◆ **Problem description**
Copy out each line below that contains the word "from".

▼▼▼

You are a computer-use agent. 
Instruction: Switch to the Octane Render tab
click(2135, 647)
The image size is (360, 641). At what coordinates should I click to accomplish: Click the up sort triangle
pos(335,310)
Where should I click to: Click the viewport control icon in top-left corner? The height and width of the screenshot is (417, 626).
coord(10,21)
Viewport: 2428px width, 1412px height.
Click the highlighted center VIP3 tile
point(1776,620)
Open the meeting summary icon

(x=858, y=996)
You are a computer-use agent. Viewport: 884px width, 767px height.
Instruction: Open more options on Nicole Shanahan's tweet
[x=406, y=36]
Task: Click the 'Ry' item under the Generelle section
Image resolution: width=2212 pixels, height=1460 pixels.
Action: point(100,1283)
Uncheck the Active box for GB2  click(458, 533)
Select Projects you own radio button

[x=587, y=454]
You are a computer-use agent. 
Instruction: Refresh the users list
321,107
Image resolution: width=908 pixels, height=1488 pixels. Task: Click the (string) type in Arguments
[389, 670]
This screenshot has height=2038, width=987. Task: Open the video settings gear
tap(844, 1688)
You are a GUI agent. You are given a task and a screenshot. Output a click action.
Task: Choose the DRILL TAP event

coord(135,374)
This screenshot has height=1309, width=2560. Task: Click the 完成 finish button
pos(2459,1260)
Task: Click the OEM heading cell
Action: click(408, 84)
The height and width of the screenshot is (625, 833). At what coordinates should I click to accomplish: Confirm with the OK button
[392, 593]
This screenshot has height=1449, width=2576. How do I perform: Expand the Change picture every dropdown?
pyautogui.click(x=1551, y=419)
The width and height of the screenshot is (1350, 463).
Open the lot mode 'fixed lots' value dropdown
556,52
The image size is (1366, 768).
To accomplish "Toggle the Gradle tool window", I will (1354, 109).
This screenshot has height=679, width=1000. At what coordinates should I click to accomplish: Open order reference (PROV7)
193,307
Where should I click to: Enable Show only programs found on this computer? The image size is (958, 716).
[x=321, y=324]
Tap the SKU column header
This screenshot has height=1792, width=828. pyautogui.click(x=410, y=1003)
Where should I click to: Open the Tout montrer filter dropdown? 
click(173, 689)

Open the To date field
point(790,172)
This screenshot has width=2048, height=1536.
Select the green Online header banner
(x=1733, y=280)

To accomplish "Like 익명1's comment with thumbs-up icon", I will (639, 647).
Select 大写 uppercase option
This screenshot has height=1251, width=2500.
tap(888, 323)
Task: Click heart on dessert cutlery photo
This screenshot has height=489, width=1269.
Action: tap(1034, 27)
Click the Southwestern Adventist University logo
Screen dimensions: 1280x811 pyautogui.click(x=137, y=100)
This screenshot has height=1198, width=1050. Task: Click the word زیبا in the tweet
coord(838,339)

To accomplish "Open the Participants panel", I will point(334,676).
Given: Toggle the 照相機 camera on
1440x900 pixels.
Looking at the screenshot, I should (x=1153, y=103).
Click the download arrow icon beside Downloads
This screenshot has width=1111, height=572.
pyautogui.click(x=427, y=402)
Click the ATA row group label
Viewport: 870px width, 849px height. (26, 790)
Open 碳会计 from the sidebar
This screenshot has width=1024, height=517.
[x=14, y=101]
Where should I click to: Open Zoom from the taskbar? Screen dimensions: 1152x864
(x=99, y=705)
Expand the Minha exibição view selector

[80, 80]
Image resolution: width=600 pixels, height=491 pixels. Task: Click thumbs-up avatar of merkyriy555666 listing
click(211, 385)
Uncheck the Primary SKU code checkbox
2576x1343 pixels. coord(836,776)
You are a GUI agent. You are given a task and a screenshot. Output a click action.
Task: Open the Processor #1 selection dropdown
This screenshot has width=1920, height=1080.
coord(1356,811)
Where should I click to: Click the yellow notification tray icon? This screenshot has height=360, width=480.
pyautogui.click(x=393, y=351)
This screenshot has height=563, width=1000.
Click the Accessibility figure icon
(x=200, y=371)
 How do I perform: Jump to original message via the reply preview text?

▲▲▲

◆ **Solution for this exercise**
Open 碳会计 from the sidebar
Where should I click to: Open Zoom from the taskbar? Screen dimensions: 1152x864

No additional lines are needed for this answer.